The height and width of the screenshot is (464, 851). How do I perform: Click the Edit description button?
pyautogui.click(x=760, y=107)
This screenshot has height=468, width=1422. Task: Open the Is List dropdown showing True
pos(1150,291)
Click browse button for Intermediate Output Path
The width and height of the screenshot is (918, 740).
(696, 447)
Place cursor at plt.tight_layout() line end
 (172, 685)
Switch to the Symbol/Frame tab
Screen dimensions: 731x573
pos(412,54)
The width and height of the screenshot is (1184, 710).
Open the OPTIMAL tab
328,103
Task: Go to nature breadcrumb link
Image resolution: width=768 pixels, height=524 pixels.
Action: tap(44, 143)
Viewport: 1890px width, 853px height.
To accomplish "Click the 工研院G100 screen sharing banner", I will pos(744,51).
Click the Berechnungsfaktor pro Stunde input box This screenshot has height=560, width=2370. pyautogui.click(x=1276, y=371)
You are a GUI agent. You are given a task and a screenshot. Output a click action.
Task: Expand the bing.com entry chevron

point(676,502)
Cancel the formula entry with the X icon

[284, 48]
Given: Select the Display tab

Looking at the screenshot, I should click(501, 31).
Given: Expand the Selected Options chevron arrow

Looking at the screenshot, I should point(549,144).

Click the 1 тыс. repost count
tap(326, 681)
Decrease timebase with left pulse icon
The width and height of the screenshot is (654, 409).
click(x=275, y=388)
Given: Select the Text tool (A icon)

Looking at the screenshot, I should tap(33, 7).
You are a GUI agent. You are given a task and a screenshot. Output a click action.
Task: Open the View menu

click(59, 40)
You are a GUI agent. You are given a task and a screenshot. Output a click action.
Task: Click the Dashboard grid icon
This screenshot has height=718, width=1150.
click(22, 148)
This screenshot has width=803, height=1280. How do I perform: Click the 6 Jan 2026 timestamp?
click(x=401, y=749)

> **PROBLEM TO SOLVE**
The records above are to be printed out again exactly, without omission.

> **THE ANSWER**
The height and width of the screenshot is (464, 851). How do I perform: Click the Edit description button?
pyautogui.click(x=760, y=107)
This screenshot has height=468, width=1422. Task: Open the Is List dropdown showing True
pos(1150,291)
Click browse button for Intermediate Output Path
The width and height of the screenshot is (918, 740).
(696, 447)
Place cursor at plt.tight_layout() line end
 (172, 685)
Switch to the Symbol/Frame tab
Screen dimensions: 731x573
pos(412,54)
The width and height of the screenshot is (1184, 710).
Open the OPTIMAL tab
328,103
Task: Go to nature breadcrumb link
Image resolution: width=768 pixels, height=524 pixels.
Action: tap(44, 143)
Viewport: 1890px width, 853px height.
To accomplish "Click the 工研院G100 screen sharing banner", I will pos(744,51).
Click the Berechnungsfaktor pro Stunde input box This screenshot has height=560, width=2370. pyautogui.click(x=1276, y=371)
You are a GUI agent. You are given a task and a screenshot. Output a click action.
Task: Expand the bing.com entry chevron

point(676,502)
Cancel the formula entry with the X icon

[284, 48]
Given: Select the Display tab

Looking at the screenshot, I should click(501, 31).
Given: Expand the Selected Options chevron arrow

Looking at the screenshot, I should point(549,144).

Click the 1 тыс. repost count
tap(326, 681)
Decrease timebase with left pulse icon
The width and height of the screenshot is (654, 409).
click(x=275, y=388)
Given: Select the Text tool (A icon)

Looking at the screenshot, I should tap(33, 7).
You are a GUI agent. You are given a task and a screenshot. Output a click action.
Task: Open the View menu

click(59, 40)
You are a GUI agent. You are given a task and a screenshot. Output a click action.
Task: Click the Dashboard grid icon
This screenshot has height=718, width=1150.
click(22, 148)
This screenshot has width=803, height=1280. How do I perform: Click the 6 Jan 2026 timestamp?
click(x=401, y=749)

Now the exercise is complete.